*SHORT EXERCISE A*
In the mbind() patch discussion, rewrite the paragraph that begins "The commit d883544515aa" as a short bulleted list that keeps its main facts.
*SHORT EXERCISE B*
According to the mbind() patch discussion, how does the patch fix the changed errno?

*SELECTED EXTRACT*
* * * * *

What's the relationship between this patch and
http://lkml.kernel.org/r/201910291756045288126@gmail.com?
Li Xinhai Oct. 31, 2019, 5:28 a.m. UTC | #4
On 2019-10-31 at 12:31 Andrew Morton wrote:
>On Wed, 30 Oct 2019 11:14:58 -0700 Yang Shi <yang.shi@linux.alibaba.com> wrote:
>
>> On 10/30/19 9:58 AM, Yang Shi wrote:
>> > The commit d883544515aa ("mm: mempolicy: make the behavior consistent
>> > when MPOL_MF_MOVE* and MPOL_MF_STRICT were specified") fixed the return
>> > value of mbind() for a couple of corner cases.  But, it altered the
>> > errno for some other cases, for example, mbind() should return -EFAULT
>> > when part or all of the memory range specified by nodemask and maxnode
>> > points  outside your accessible address space, or there was an unmapped
>> > hole in the specified memory range specified by addr and len.
>> >
>> > Fixed this by preserving the errno returned by queue_pages_range().
>> > And, the pagelist may be not empty even though queue_pages_range()

* * * * *

*GIVEN RECORDS*
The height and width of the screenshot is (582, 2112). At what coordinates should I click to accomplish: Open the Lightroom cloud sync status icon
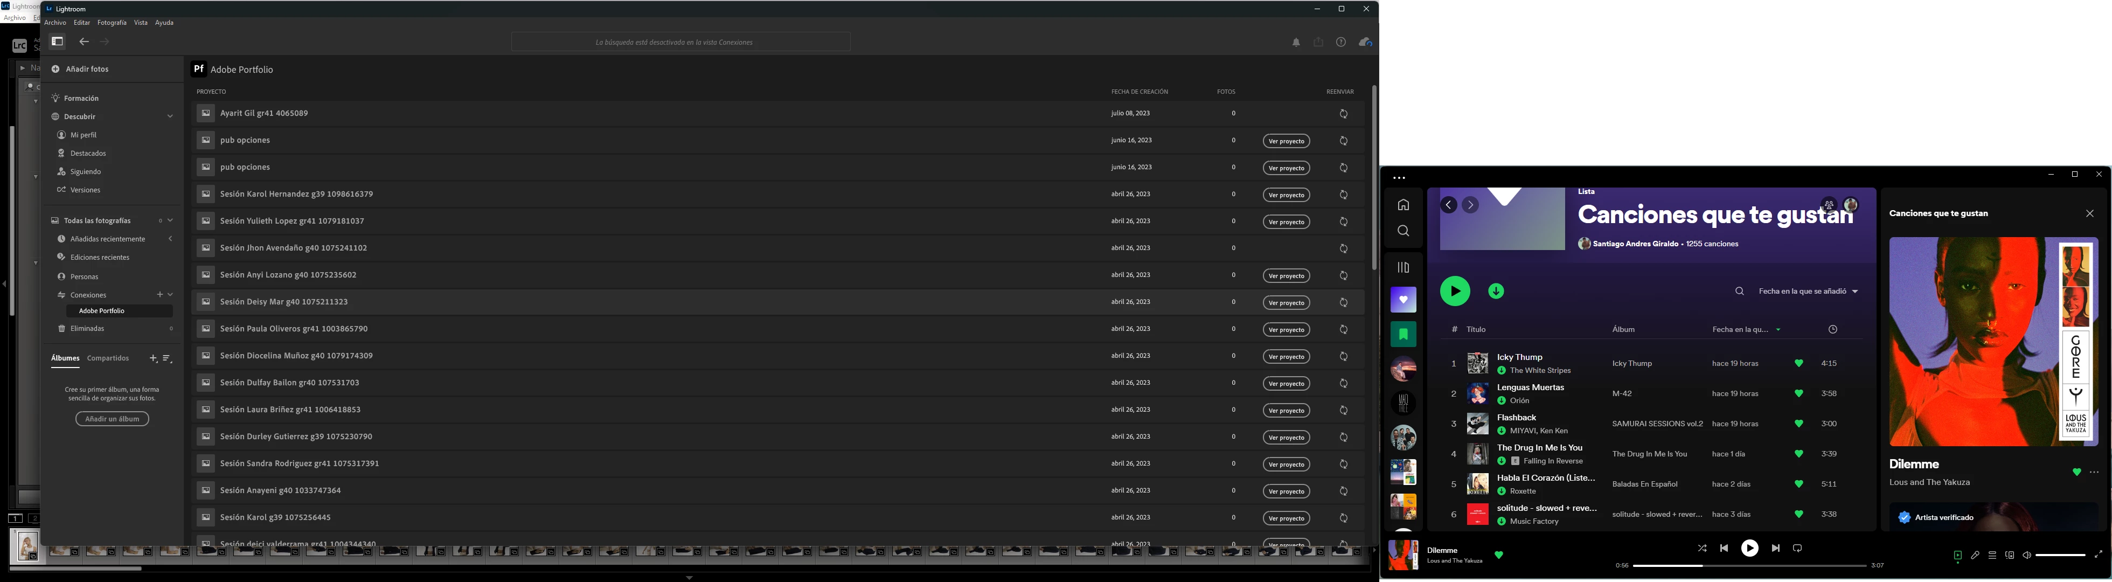(1365, 43)
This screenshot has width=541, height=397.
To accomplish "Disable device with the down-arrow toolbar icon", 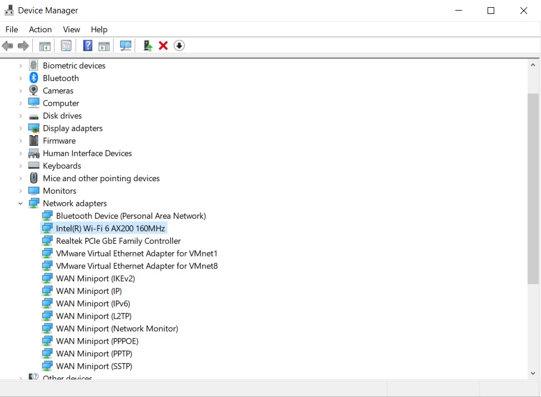I will tap(179, 46).
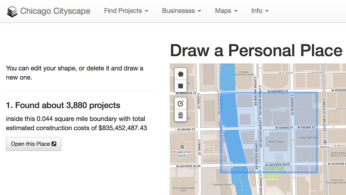Open the Info menu
This screenshot has height=195, width=346.
tap(260, 11)
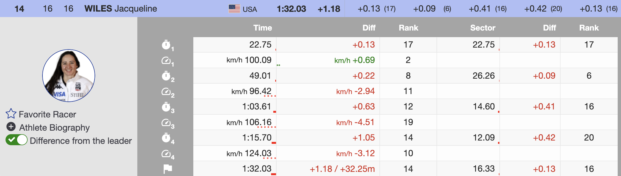Click the speed 2 speedometer icon
This screenshot has width=621, height=176.
tap(166, 91)
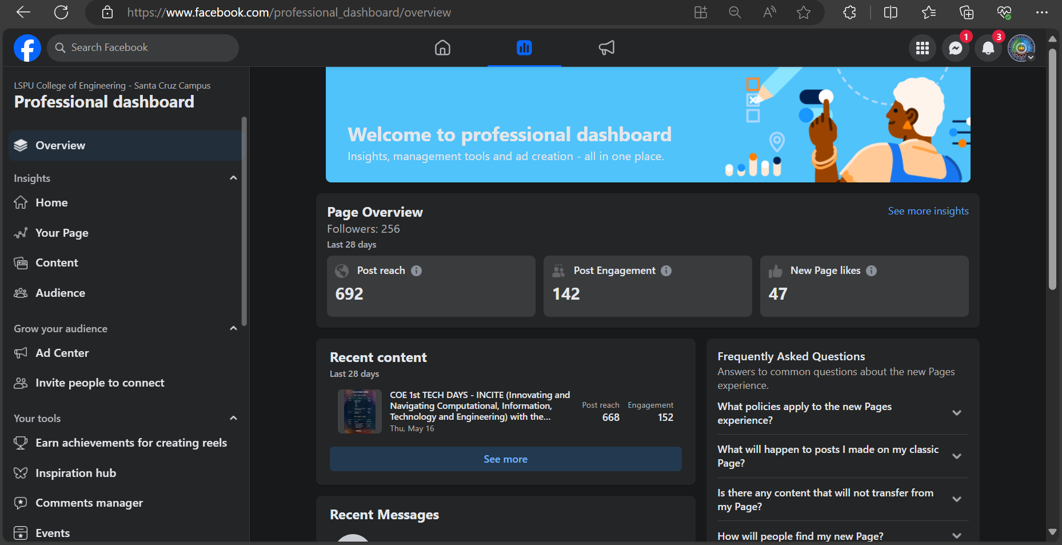Open See more insights link
The width and height of the screenshot is (1062, 545).
coord(928,211)
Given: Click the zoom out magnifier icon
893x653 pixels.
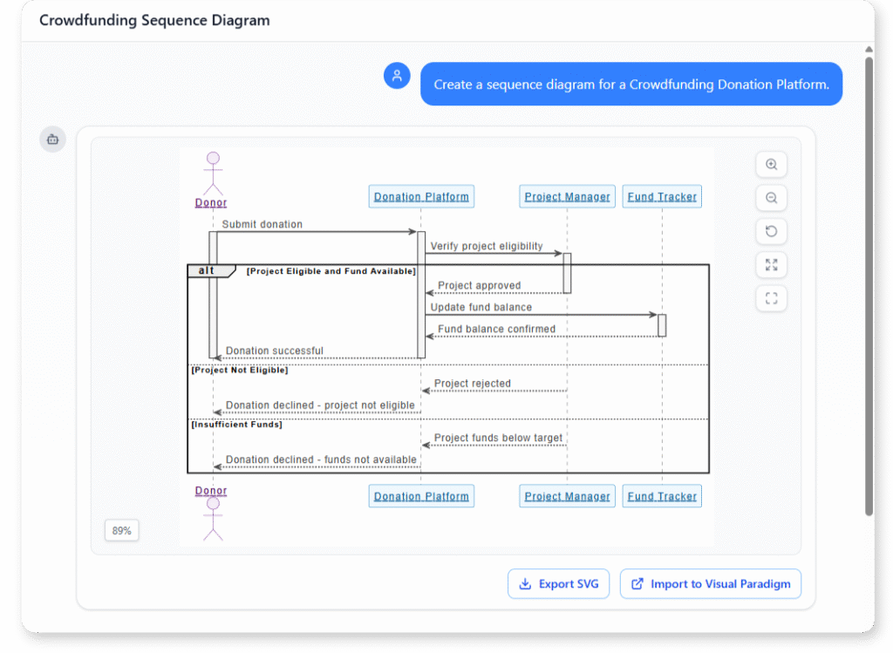Looking at the screenshot, I should pyautogui.click(x=771, y=198).
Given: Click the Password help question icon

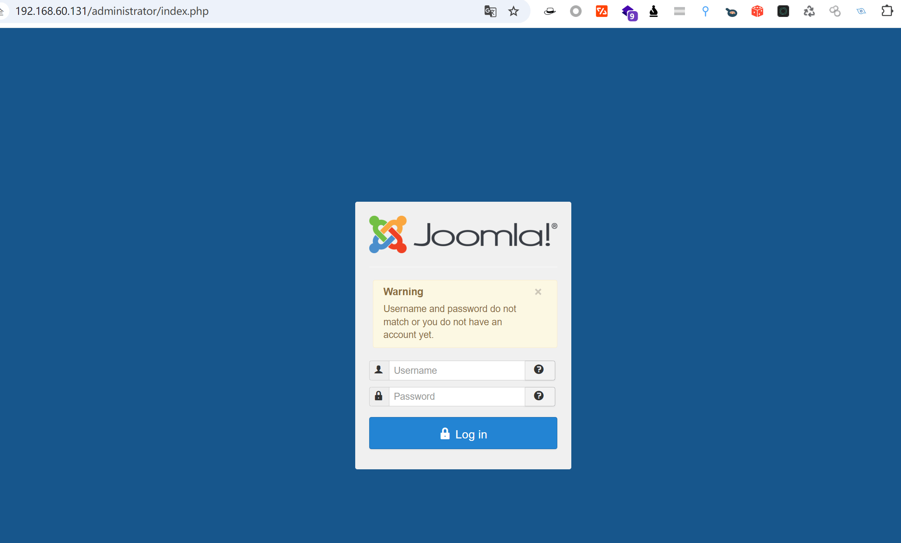Looking at the screenshot, I should pyautogui.click(x=539, y=396).
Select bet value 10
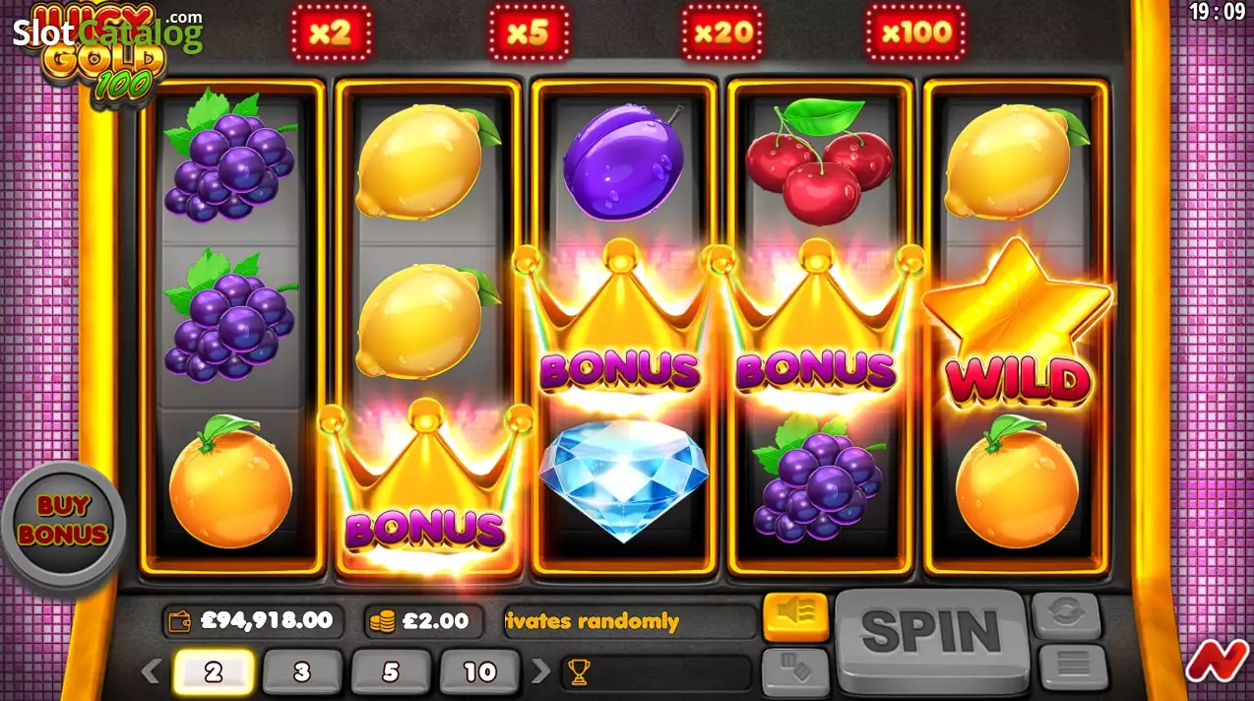This screenshot has width=1254, height=701. click(479, 672)
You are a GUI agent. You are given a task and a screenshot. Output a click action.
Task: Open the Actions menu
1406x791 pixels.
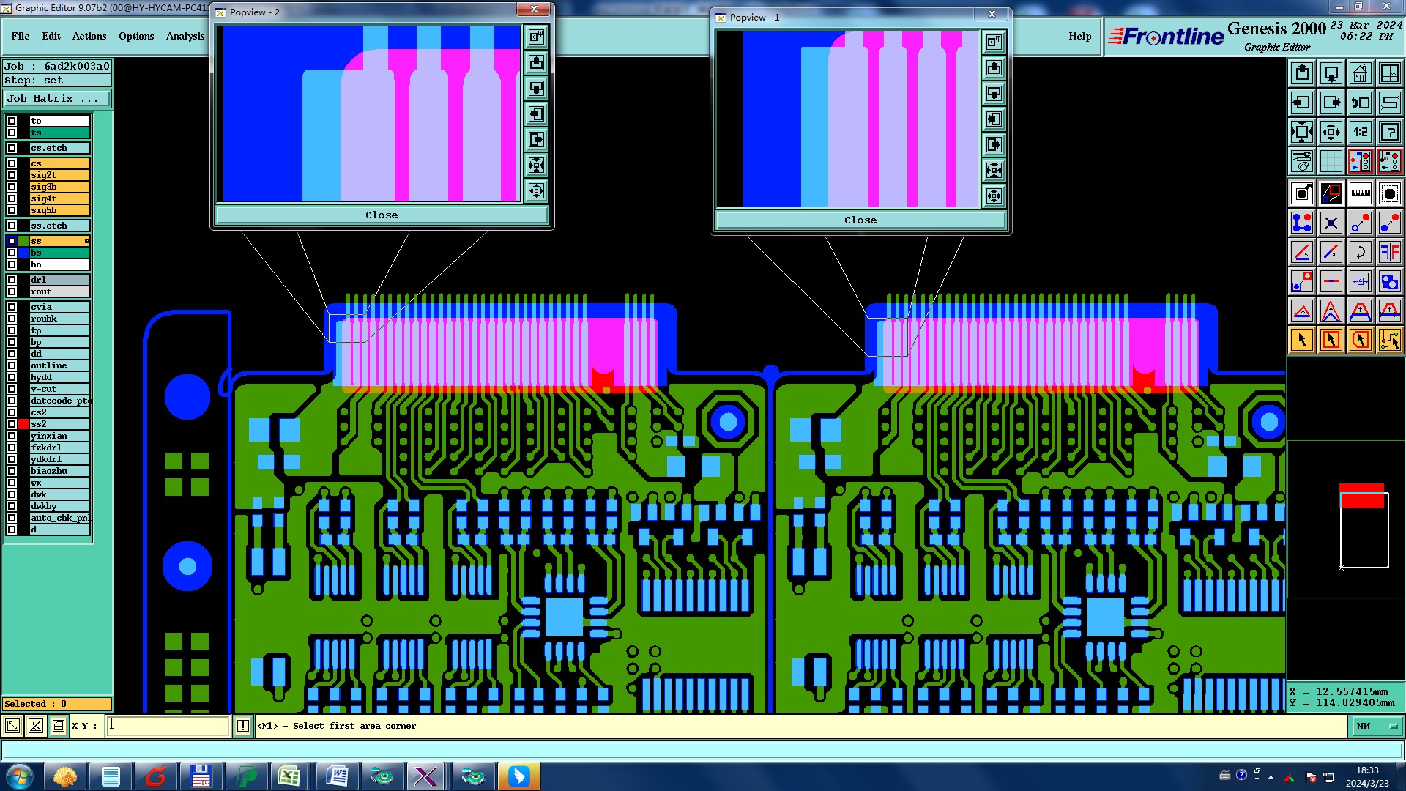(x=89, y=36)
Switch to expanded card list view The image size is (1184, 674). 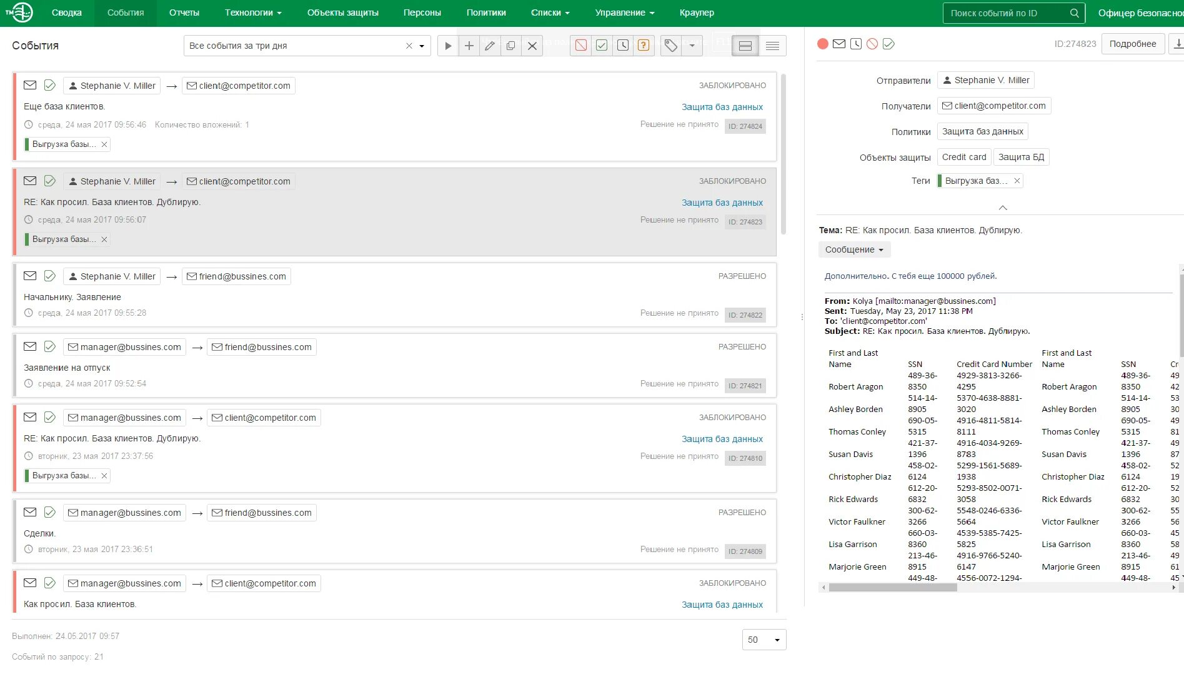click(x=745, y=46)
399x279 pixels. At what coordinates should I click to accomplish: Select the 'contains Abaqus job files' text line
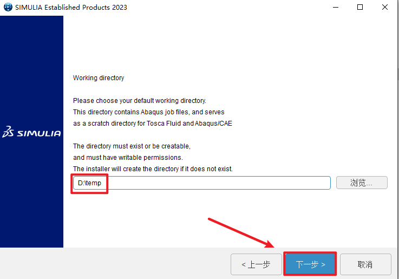tap(148, 112)
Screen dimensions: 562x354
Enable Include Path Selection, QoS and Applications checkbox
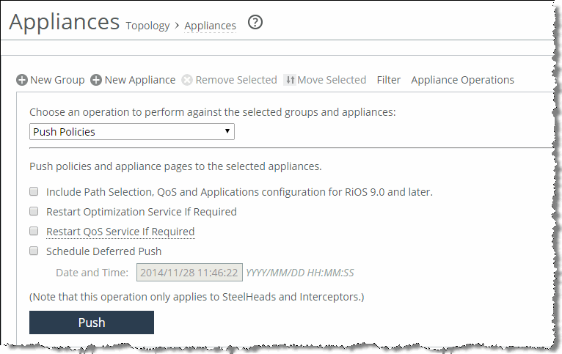pyautogui.click(x=34, y=191)
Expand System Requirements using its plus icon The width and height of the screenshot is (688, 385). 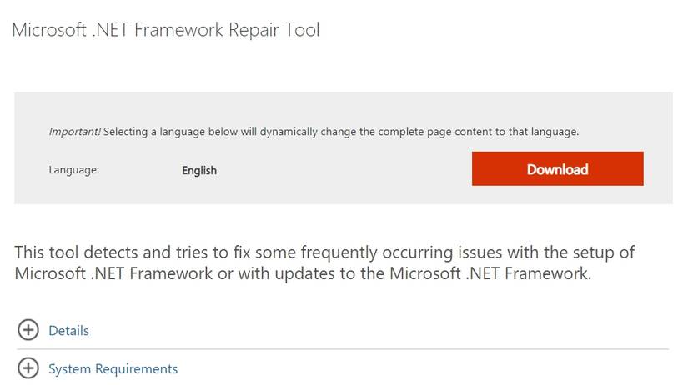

* * * * *

*TASK OUTPUT A*
- Commit d883544515aa ("mm: mempolicy: make the behavior consistent when MPOL_MF_MOVE* and MPOL_MF_STRICT were specified") fixed mbind()'s return value for a couple of corner cases.
- It also changed the errno for some other cases.
- For example, mbind() should return -EFAULT in two situations:
  - when part or all of the memory range given by nodemask and maxnode points outside the accessible address space
  - when the memory range given by addr and len has an unmapped hole

*TASK OUTPUT B*
It preserves the errno returned by queue_pages_range().